> Records shown:
=== Section Start ===
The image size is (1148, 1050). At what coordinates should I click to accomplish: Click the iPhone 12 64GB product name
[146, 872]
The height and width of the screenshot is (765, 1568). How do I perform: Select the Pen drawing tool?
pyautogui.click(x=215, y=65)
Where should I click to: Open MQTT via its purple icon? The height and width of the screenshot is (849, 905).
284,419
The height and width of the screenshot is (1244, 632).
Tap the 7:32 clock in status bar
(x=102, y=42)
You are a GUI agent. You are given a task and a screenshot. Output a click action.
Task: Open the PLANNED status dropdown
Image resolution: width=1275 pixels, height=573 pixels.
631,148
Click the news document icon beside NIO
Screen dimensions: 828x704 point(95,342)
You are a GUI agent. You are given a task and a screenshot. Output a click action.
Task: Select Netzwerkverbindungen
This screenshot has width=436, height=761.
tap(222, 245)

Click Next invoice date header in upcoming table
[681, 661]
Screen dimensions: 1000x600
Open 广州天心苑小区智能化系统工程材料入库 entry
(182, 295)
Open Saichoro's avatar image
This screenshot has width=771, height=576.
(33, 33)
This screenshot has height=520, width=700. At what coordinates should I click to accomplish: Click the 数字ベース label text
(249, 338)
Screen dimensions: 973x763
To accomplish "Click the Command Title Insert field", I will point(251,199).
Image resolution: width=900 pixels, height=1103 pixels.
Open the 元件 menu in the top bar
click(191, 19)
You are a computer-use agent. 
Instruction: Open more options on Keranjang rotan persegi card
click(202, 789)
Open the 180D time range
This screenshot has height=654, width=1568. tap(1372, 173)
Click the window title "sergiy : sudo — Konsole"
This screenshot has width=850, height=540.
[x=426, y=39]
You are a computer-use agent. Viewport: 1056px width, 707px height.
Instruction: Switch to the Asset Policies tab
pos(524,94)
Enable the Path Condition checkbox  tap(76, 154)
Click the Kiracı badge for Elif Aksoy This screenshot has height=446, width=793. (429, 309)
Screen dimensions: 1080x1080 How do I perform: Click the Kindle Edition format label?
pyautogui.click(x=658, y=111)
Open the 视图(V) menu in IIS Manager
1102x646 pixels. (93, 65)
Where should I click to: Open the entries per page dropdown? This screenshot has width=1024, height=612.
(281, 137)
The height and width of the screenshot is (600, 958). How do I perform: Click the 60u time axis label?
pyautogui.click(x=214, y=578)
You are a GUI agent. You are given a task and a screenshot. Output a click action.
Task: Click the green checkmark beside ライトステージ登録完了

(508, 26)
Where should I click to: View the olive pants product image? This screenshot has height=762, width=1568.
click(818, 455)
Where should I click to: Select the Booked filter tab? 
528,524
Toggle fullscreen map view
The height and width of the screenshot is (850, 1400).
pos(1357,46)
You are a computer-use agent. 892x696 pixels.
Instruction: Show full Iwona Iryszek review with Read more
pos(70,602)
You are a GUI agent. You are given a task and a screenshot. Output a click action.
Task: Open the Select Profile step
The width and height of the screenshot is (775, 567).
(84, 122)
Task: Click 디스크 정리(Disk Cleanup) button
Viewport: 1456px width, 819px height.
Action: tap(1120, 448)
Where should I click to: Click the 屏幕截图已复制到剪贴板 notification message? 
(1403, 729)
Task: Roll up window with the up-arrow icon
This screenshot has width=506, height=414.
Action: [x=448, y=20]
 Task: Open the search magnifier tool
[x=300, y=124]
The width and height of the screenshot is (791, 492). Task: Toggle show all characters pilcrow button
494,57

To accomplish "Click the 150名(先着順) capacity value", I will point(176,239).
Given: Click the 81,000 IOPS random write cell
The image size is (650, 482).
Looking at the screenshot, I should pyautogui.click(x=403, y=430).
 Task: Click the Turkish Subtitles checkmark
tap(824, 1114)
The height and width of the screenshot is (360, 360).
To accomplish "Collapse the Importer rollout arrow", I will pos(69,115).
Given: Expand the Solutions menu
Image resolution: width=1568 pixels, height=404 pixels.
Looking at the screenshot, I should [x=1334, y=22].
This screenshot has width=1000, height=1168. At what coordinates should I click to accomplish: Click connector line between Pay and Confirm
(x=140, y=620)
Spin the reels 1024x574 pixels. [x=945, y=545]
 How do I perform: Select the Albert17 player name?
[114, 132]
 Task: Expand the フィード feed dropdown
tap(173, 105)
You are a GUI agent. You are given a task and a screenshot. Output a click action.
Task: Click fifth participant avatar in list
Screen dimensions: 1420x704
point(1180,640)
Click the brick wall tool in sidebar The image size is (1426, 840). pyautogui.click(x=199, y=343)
=== Section End ===
> Assignment: Reprint the whole listing above exactly.

> Exercise result:
The image size is (1148, 1050). At what coordinates should I click to accomplish: Click the iPhone 12 64GB product name
[146, 872]
The height and width of the screenshot is (765, 1568). How do I perform: Select the Pen drawing tool?
pyautogui.click(x=215, y=65)
Where should I click to: Open MQTT via its purple icon? The height and width of the screenshot is (849, 905).
284,419
The height and width of the screenshot is (1244, 632).
Tap the 7:32 clock in status bar
(x=102, y=42)
You are a GUI agent. You are given a task and a screenshot. Output a click action.
Task: Open the PLANNED status dropdown
Image resolution: width=1275 pixels, height=573 pixels.
631,148
Click the news document icon beside NIO
Screen dimensions: 828x704 point(95,342)
You are a GUI agent. You are given a task and a screenshot. Output a click action.
Task: Select Netzwerkverbindungen
This screenshot has width=436, height=761.
tap(222, 245)

Click Next invoice date header in upcoming table
[681, 661]
Screen dimensions: 1000x600
Open 广州天心苑小区智能化系统工程材料入库 entry
(182, 295)
Open Saichoro's avatar image
This screenshot has width=771, height=576.
(33, 33)
This screenshot has height=520, width=700. At what coordinates should I click to accomplish: Click the 数字ベース label text
(249, 338)
Screen dimensions: 973x763
To accomplish "Click the Command Title Insert field", I will point(251,199).
Image resolution: width=900 pixels, height=1103 pixels.
Open the 元件 menu in the top bar
click(191, 19)
You are a computer-use agent. 
Instruction: Open more options on Keranjang rotan persegi card
click(202, 789)
Open the 180D time range
This screenshot has height=654, width=1568. tap(1372, 173)
Click the window title "sergiy : sudo — Konsole"
This screenshot has width=850, height=540.
[x=426, y=39]
You are a computer-use agent. Viewport: 1056px width, 707px height.
Instruction: Switch to the Asset Policies tab
pos(524,94)
Enable the Path Condition checkbox  tap(76, 154)
Click the Kiracı badge for Elif Aksoy This screenshot has height=446, width=793. (429, 309)
Screen dimensions: 1080x1080 How do I perform: Click the Kindle Edition format label?
pyautogui.click(x=658, y=111)
Open the 视图(V) menu in IIS Manager
1102x646 pixels. (93, 65)
Where should I click to: Open the entries per page dropdown? This screenshot has width=1024, height=612.
(281, 137)
The height and width of the screenshot is (600, 958). How do I perform: Click the 60u time axis label?
pyautogui.click(x=214, y=578)
You are a GUI agent. You are given a task and a screenshot. Output a click action.
Task: Click the green checkmark beside ライトステージ登録完了

(508, 26)
Where should I click to: View the olive pants product image? This screenshot has height=762, width=1568.
click(818, 455)
Where should I click to: Select the Booked filter tab? 
528,524
Toggle fullscreen map view
The height and width of the screenshot is (850, 1400).
pos(1357,46)
You are a computer-use agent. 892x696 pixels.
Instruction: Show full Iwona Iryszek review with Read more
pos(70,602)
You are a GUI agent. You are given a task and a screenshot. Output a click action.
Task: Open the Select Profile step
The width and height of the screenshot is (775, 567).
(84, 122)
Task: Click 디스크 정리(Disk Cleanup) button
Viewport: 1456px width, 819px height.
Action: tap(1120, 448)
Where should I click to: Click the 屏幕截图已复制到剪贴板 notification message? 
(1403, 729)
Task: Roll up window with the up-arrow icon
This screenshot has width=506, height=414.
Action: [x=448, y=20]
 Task: Open the search magnifier tool
[x=300, y=124]
The width and height of the screenshot is (791, 492). Task: Toggle show all characters pilcrow button
494,57

To accomplish "Click the 150名(先着順) capacity value", I will point(176,239).
Given: Click the 81,000 IOPS random write cell
The image size is (650, 482).
Looking at the screenshot, I should pyautogui.click(x=403, y=430).
 Task: Click the Turkish Subtitles checkmark
tap(824, 1114)
The height and width of the screenshot is (360, 360).
To accomplish "Collapse the Importer rollout arrow", I will pos(69,115).
Given: Expand the Solutions menu
Image resolution: width=1568 pixels, height=404 pixels.
Looking at the screenshot, I should [x=1334, y=22].
This screenshot has width=1000, height=1168. At what coordinates should I click to accomplish: Click connector line between Pay and Confirm
(x=140, y=620)
Spin the reels 1024x574 pixels. [x=945, y=545]
 How do I perform: Select the Albert17 player name?
[114, 132]
 Task: Expand the フィード feed dropdown
tap(173, 105)
You are a GUI agent. You are given a task and a screenshot. Output a click action.
Task: Click fifth participant avatar in list
Screen dimensions: 1420x704
point(1180,640)
Click the brick wall tool in sidebar The image size is (1426, 840). pyautogui.click(x=199, y=343)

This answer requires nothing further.